* **Assignment**:
Output a faithful copy of the entries, every picture removed.

(Records from a data source)
···

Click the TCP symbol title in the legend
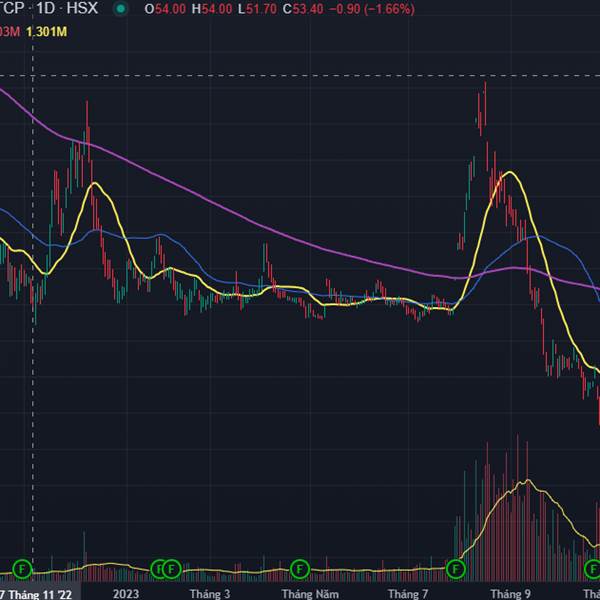This screenshot has height=600, width=600. click(x=12, y=9)
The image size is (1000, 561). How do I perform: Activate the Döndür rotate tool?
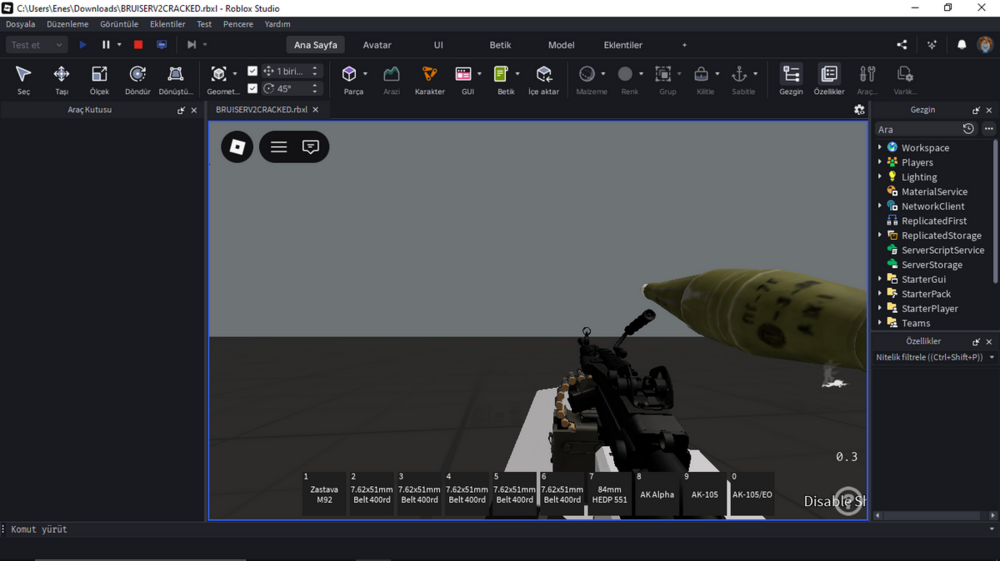137,80
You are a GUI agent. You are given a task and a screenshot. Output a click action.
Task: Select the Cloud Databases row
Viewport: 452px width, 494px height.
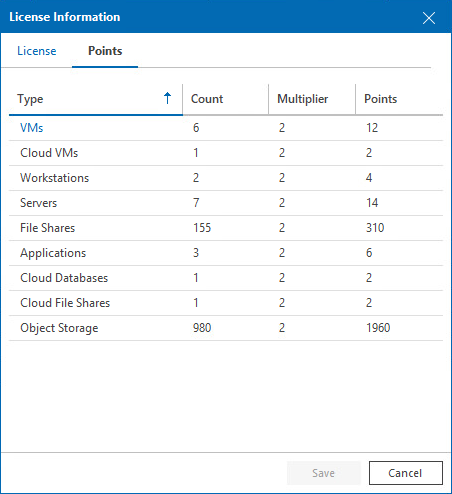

···

* **Output**:
Click the TCP symbol title in the legend
This screenshot has height=600, width=600. click(x=12, y=9)
The image size is (1000, 561). How do I perform: Activate the Döndür rotate tool?
137,80
You are a GUI agent. You are given a task and a screenshot. Output a click action.
Task: Select the Cloud Databases row
Viewport: 452px width, 494px height.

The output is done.